INPUT RECORDS
▬▬▬▬▬▬
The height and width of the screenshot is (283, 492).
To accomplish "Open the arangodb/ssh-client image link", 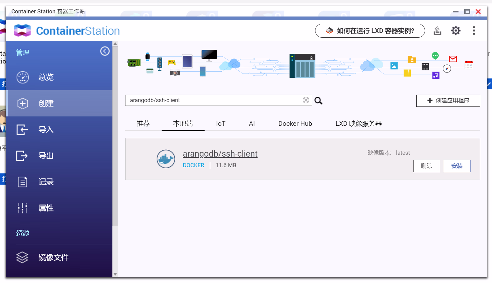I will point(220,154).
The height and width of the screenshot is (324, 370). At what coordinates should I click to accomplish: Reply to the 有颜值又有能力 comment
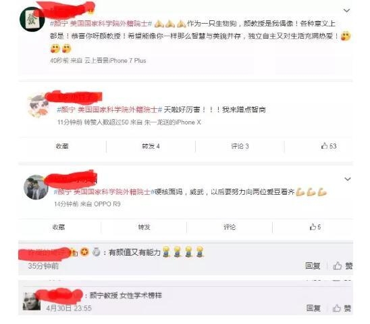tap(313, 266)
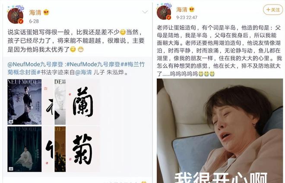285x183 pixels.
Task: Tap crown badge beside right 海清 username
Action: click(192, 9)
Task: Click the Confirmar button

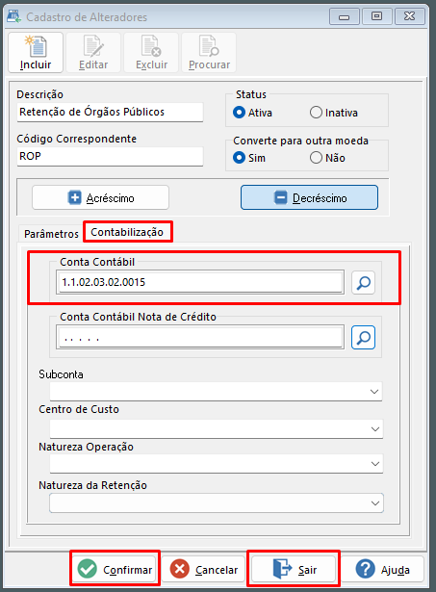Action: coord(115,569)
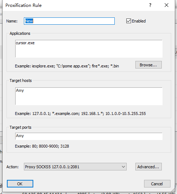Click the 8000-9000 ports example text

(x=49, y=146)
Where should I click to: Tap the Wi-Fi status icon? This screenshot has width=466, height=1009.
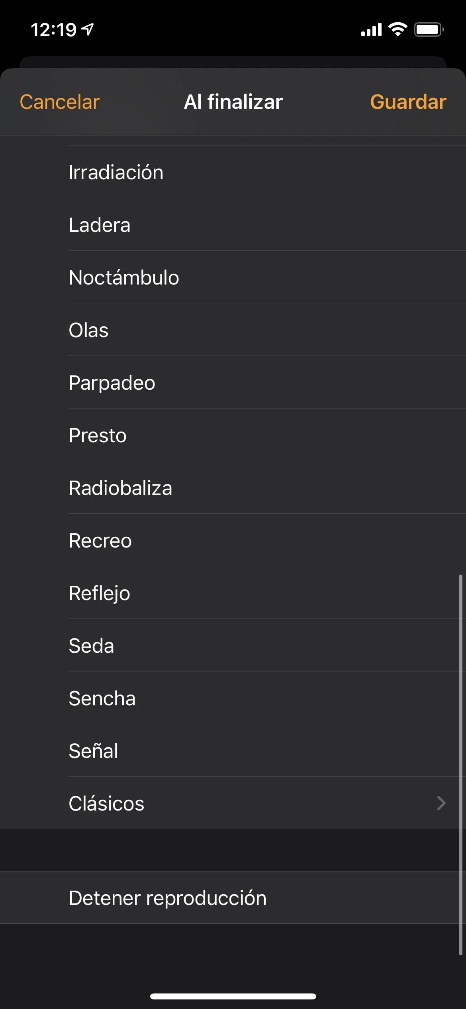[x=397, y=29]
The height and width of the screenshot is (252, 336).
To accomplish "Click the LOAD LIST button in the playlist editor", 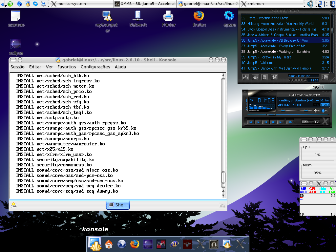I will pyautogui.click(x=325, y=77).
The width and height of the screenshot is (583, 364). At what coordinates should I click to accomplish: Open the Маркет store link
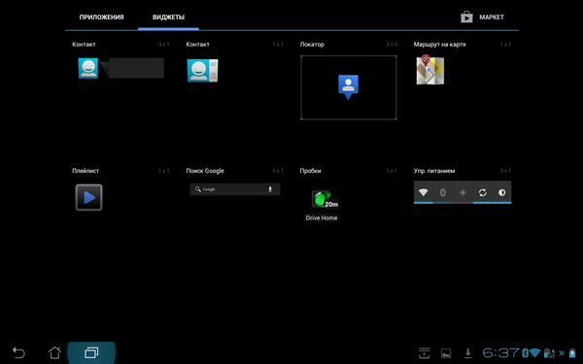(482, 17)
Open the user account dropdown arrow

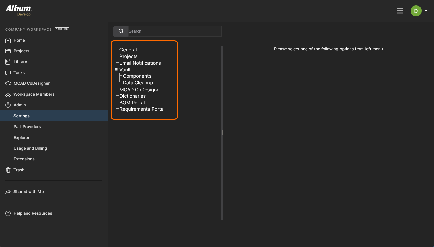pyautogui.click(x=426, y=11)
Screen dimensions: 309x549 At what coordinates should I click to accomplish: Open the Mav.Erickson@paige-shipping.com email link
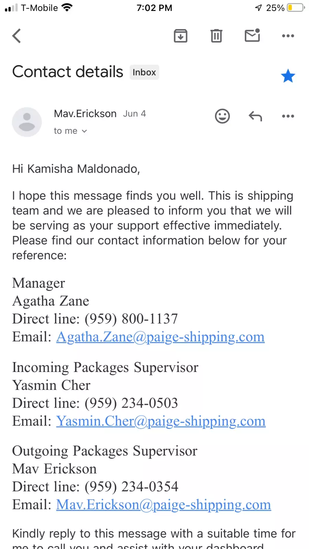[164, 505]
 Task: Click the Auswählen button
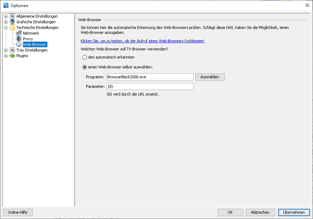pyautogui.click(x=210, y=77)
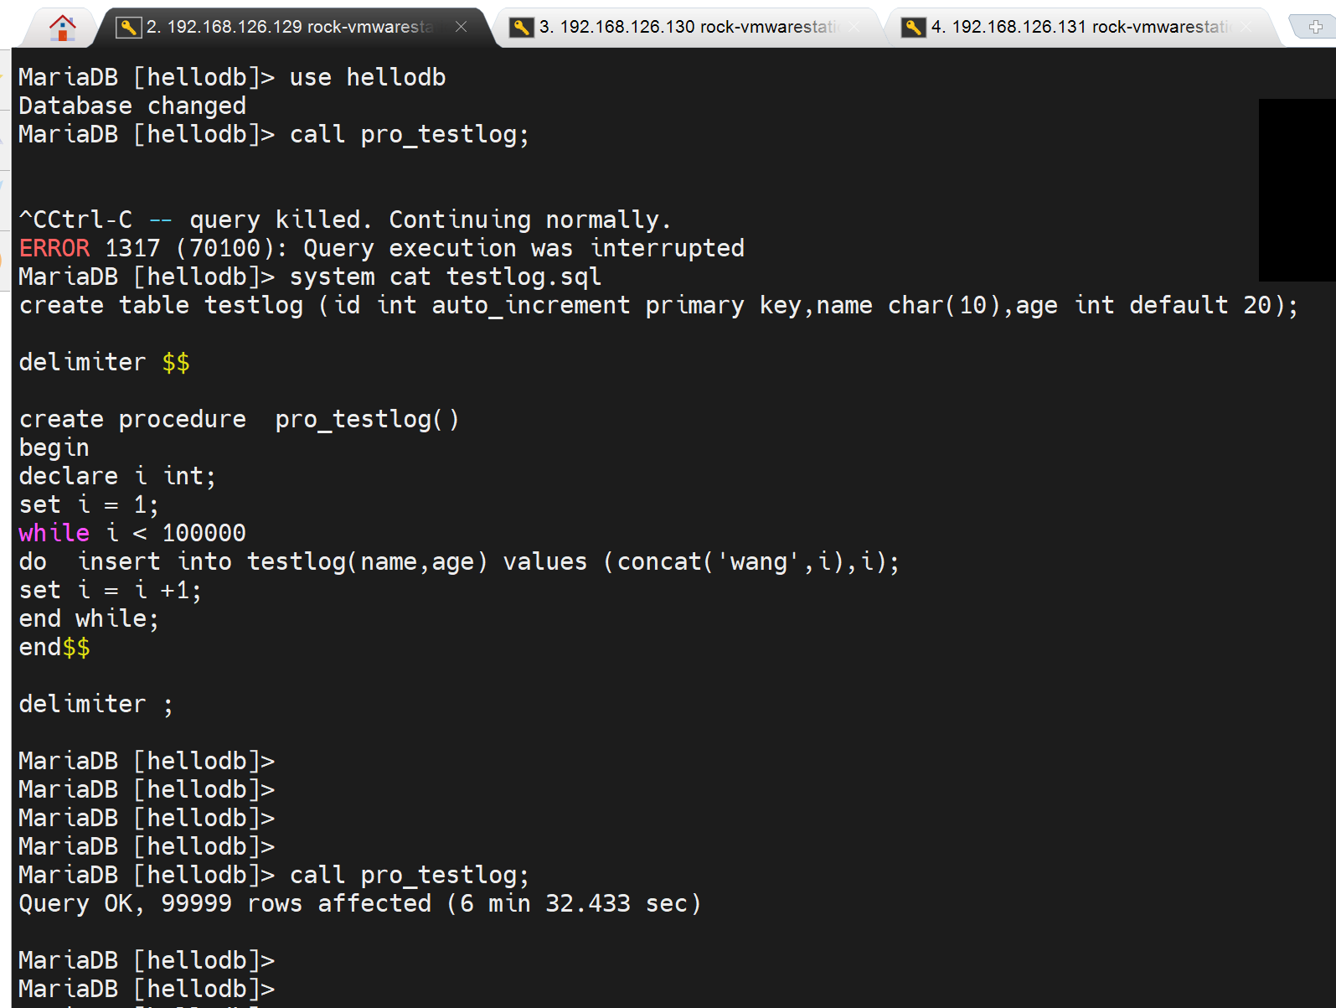Click the red ERROR text
This screenshot has width=1336, height=1008.
54,248
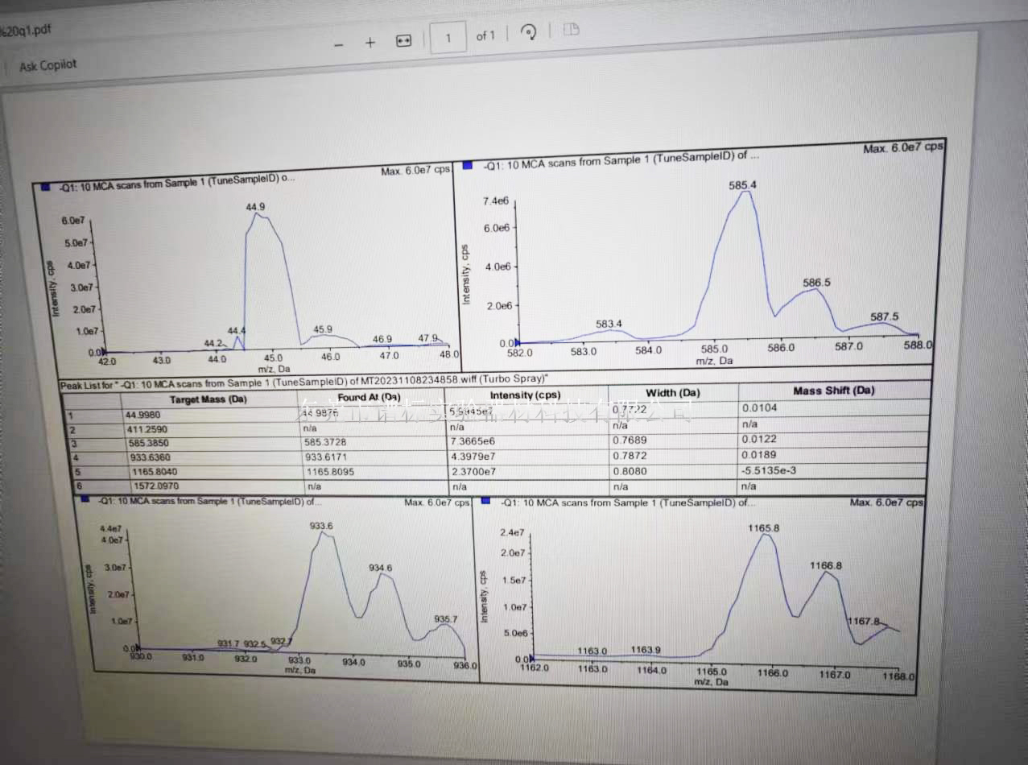The height and width of the screenshot is (765, 1028).
Task: Select blue legend marker of bottom-left spectrum
Action: click(86, 498)
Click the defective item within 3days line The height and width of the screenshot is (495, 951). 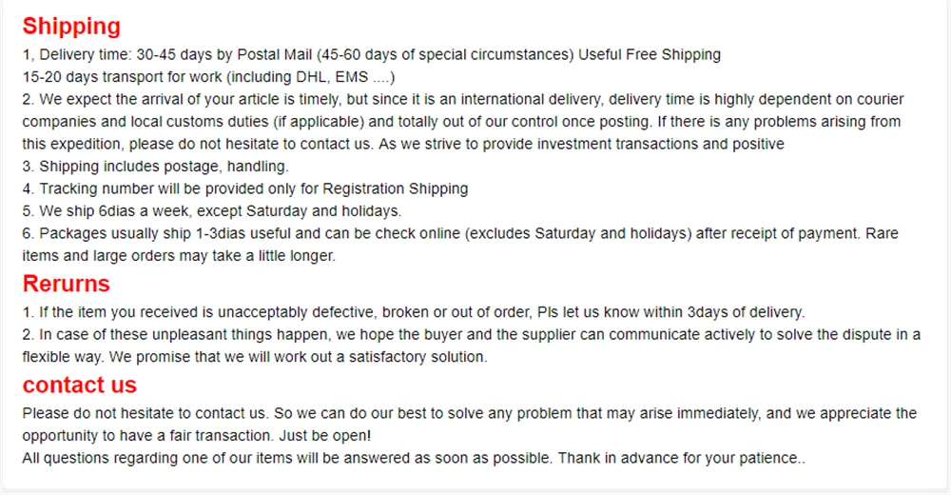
▬▬▬▬▬▬
WHAT TO PRODUCE
What is needed is an exact copy of every line from the one with "Task: Click the Auswählen button" to the end of the listing above, with the pictures left out.

TASK RESPONSE
 Task: Click the Auswählen button
pyautogui.click(x=210, y=77)
Click the red ERROR text
This screenshot has width=1336, height=1008.
54,248
The height and width of the screenshot is (765, 1028).
Task: Select blue legend marker of bottom-left spectrum
Action: click(86, 498)
Click the defective item within 3days line The height and width of the screenshot is (495, 951). 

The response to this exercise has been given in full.